April 27, 2018

Like a Sharp Knife Into the Back of My Leg

Running In the Red Zone - Heart Race at Xterra race

Being a runner has its advantages. You can pretty much do it anywhere. City streets, mountain ridges, country roads. You can even do it on a cruise ship.

Then there are the disadvantages. One being the lingering tendency toward obsessive compulsive disorder. Like the need to monitor everything possible under the sun. You know, like distance run, elevation gained, resting heart rate, max heart rate, calories, hydration, cadence, weight, pace and sleep, among other meaningless metrics.

A couple weeks ago I kind of threw all this in the toilet and went out a ran in a 15k (9.3 mile) Xterra race in San Diego. I was supposed to do a 50 mile race on the east coast the same weekend but cancelled on account of a snow storm in the forecast. As I was driving to the race I started to think about how fast I could run it, given I only needed to run 18.6% of the 50 mile distance I was supposed to run. Fast I remember thinking.

I started in the front of the pack and quickly found myself running at a pace I haven’t run since...uhm….high school? But it felt so awesome! I was flying down this single track trail with all these young speedsters. The adrenaline was pumping through my veins like nitro glycerin into a dragster. Sparks were surely flying behind me. Then I glanced at heart rate. 178 bpm!

I don’t think I’ve run over 170 bpm in several years, the last time being when I injured my Achilles tendon and spent months on the road to recovery. But this was different, I thought, as I pounded down the trail. This was a race! So after a couple of miles battling it out with other runners I simply stopped looking at my heart rate.

Around mile 6 and 7 things were going amazing and I started passing other runners. Then it happened. It was like a knife going into the back of my leg. Sharp, sudden and serious. I immediately started walking, preying it was just a simple cramp.

No such luck. Oh, well, I thought as I walked the next two miles. Sometimes things happen for a reason. Especially when being a bonehead.  

April 22, 2018

Running Through the Ups and Downs - Repost

(Original post March 2012. Still 100% relevant) 

The last couple weeks I stumbled upon a certain realization about running, maybe even about life. Whether you are a runner or not, take heart, because you might see some parallels in your own world.

There are days when I feel invincible. The miles, the hours, the hills I put in week after week, make me feel strong. They build me up, encourage me to push the envelope a little further. They give me the confidence to reach a little higher.

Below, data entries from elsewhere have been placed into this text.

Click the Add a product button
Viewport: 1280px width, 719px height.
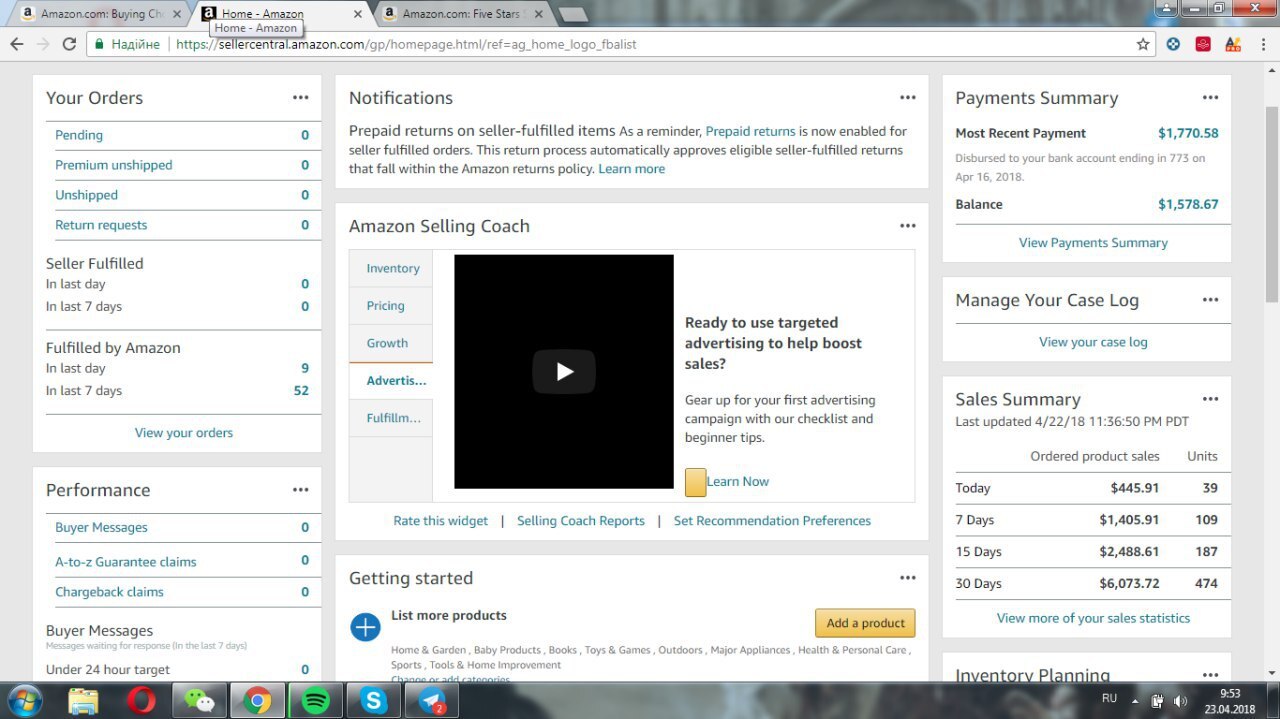(865, 623)
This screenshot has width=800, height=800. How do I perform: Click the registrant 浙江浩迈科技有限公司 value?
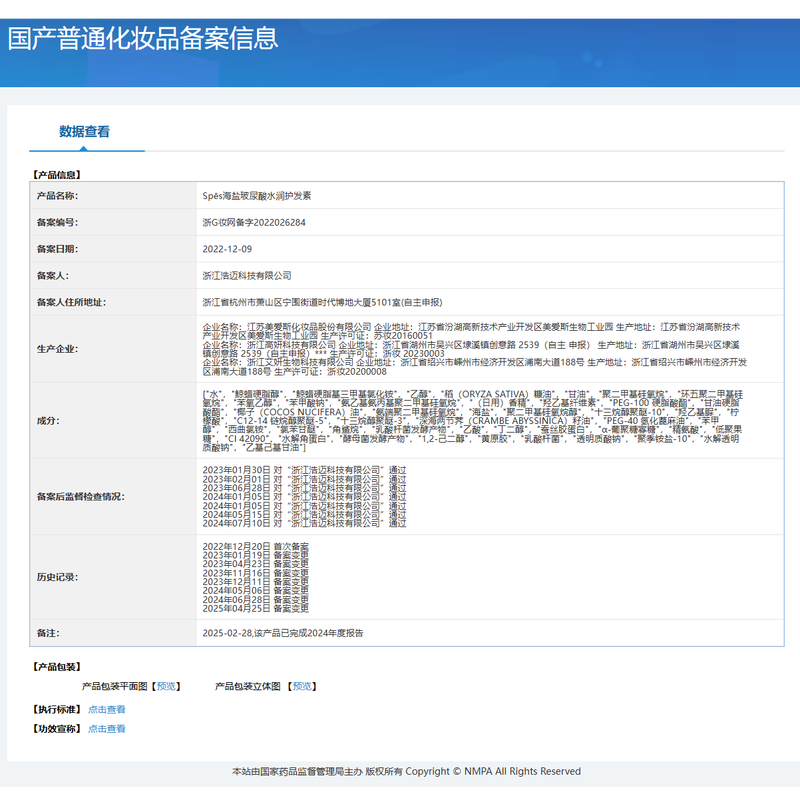click(246, 275)
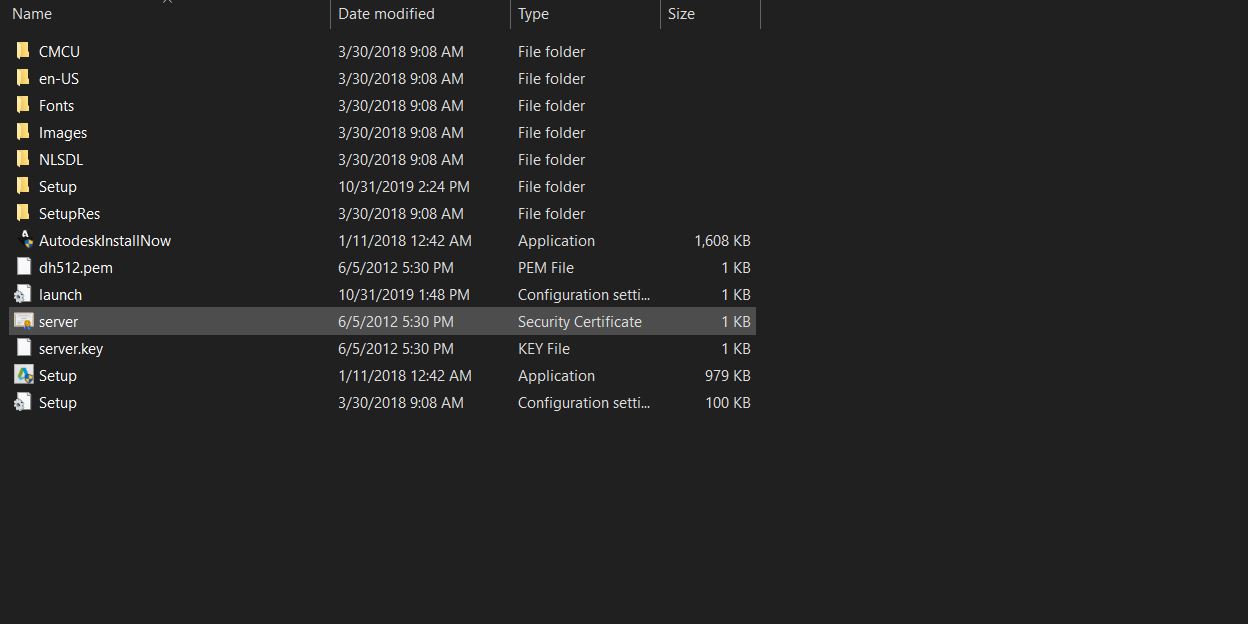Select the server.key KEY file icon
This screenshot has height=624, width=1248.
[x=23, y=348]
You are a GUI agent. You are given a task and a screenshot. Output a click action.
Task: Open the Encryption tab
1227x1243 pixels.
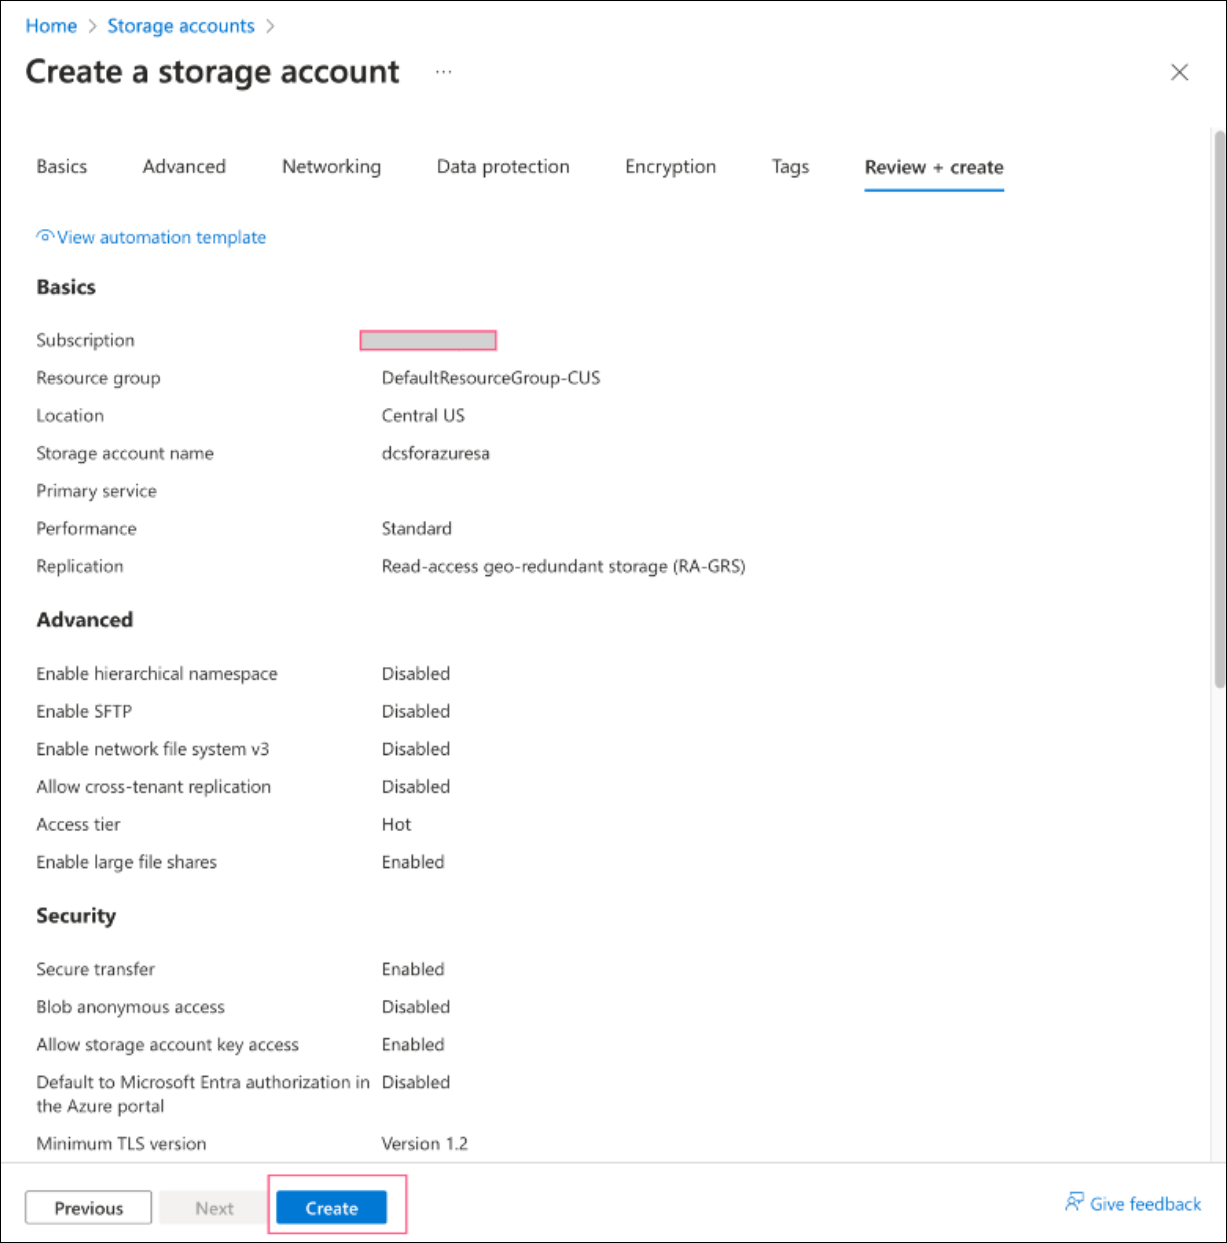click(670, 167)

And there are days when I feel beaten down. The miles, the hours and hills, they cut right through my strength, they make me feel weak. They break me down, entice me to give up. They take away my passion to persevere through the challenges I face.

It’s not like this is a big epiphany. Maybe the opposite, kind of an unwritten rule that we store in the back of our mind and don’t pay attention to. A rule that says don’t get too comfortable when you feel you’re on top of the world, because it won’t be long until you will feel the world on your shoulders.

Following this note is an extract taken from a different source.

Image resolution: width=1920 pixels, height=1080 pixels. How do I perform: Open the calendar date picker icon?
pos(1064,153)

I suppose it’s as simple as the yin and yang. Opposing states, like any contrary forces in the natural world, are not only interdependent, they need each other to exist. Hot and cold, fire and water, female and male. Strong and weak. Can I feel strong if I have not felt weak? Can I be strong if I am never weak?

Training is a big part of being a runner. At its core training breaks you down, then it builds you back up, stronger than before. Week after week, month after month. The cycle continues. Some people naturally wonder, why submit yourself to such a rigor? Isn’t there more to life? Sometimes I ask myself that question, usually when I feel broken down.

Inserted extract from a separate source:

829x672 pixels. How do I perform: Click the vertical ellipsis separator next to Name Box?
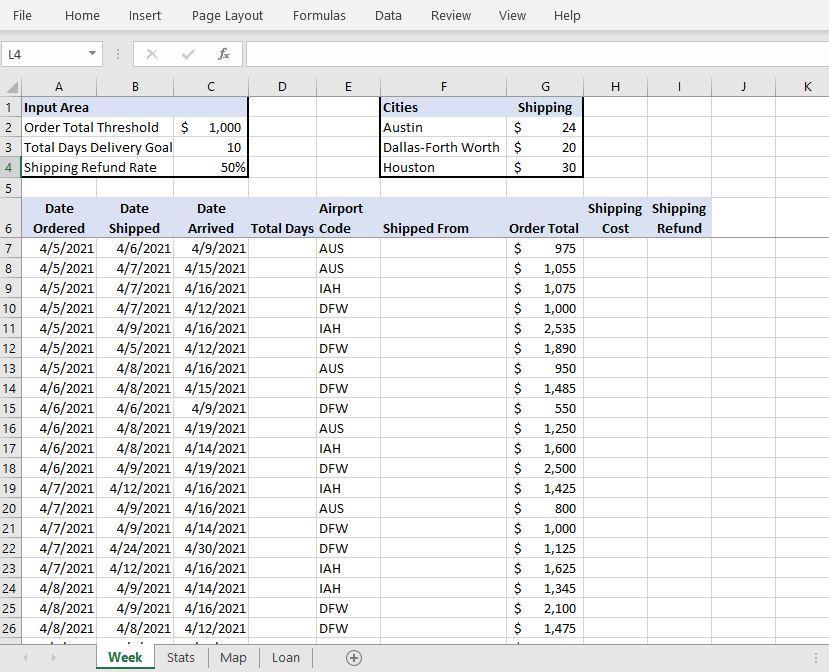coord(117,53)
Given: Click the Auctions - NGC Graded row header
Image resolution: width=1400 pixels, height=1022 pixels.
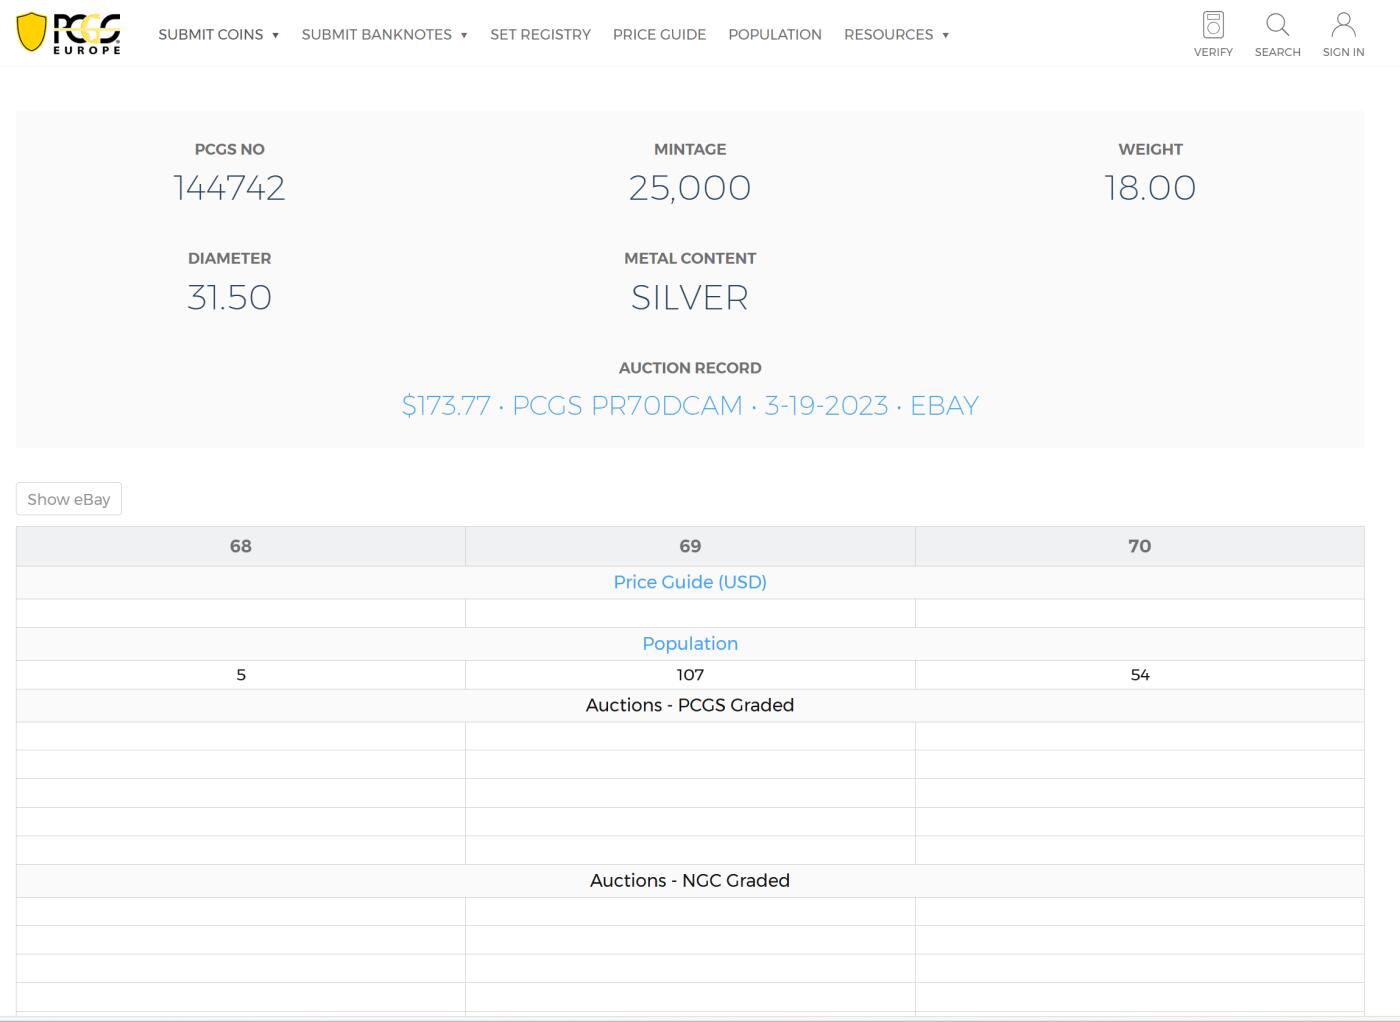Looking at the screenshot, I should (x=689, y=881).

In writing this I’m reminded of a lecture Master Kan gave his young disciple in the television series Kung Fu. Addressing the young student, the master explains the purpose of the hardship the student must endure to be a Shaolin priest.

Master Kan:

"You must prepare yourself for what lies ahead
in your chosen role as priest.
The nature of wind, and fire, and ice.
The frailty of the human condition in hunger, and thirst and fatigue.
The predatory instincts of living things.
The greed and vanity buried in the hearts of men.
You must be prepared to survive through all of this.
These graceful movements you now perform,
along with all the rigors and disciplines your masters impose upon you,
will help you develop the inner strength, that which we call Chi.
And when you come to meet your greatest test, your highest challenges,
when you call upon your chi, it will not desert you."

The more I learn, the more I’ve come to realize that running through the ups and downs is, in itself, the ultimate test of endurance, the real challenge that stands between me and inner strength.

April 6, 2018

Fair Weather Runner

Ok. I'm putting it out there. For the first time I chose NOT to run a race due to forecasted weather conditions. I admit it. I'm falling on my sword now...and feeling its sharp edge puncture my weakened resolve...yet kind of enjoying it.

I was signed up for the Bull Run Run this weekend in Virginia of all places. Plane tickets were purchased, rental car booked. But as the day fast approached, I wasn't feeling it. Then I looked at the weather forecast. 20 to 30 degrees, rain and snow on race day. Wait, isn't it spring time? There was a time when the thought of flying across the country to run in the rain and snow would have had some appeal. Not anymore. I've done my fair share of races in rain and snow, and I have to say it kind of sucks to run in either. This would be a perspective firmly solidified after last years Bighorn 100, UTMB, or even final assault.

Experience has its benefits.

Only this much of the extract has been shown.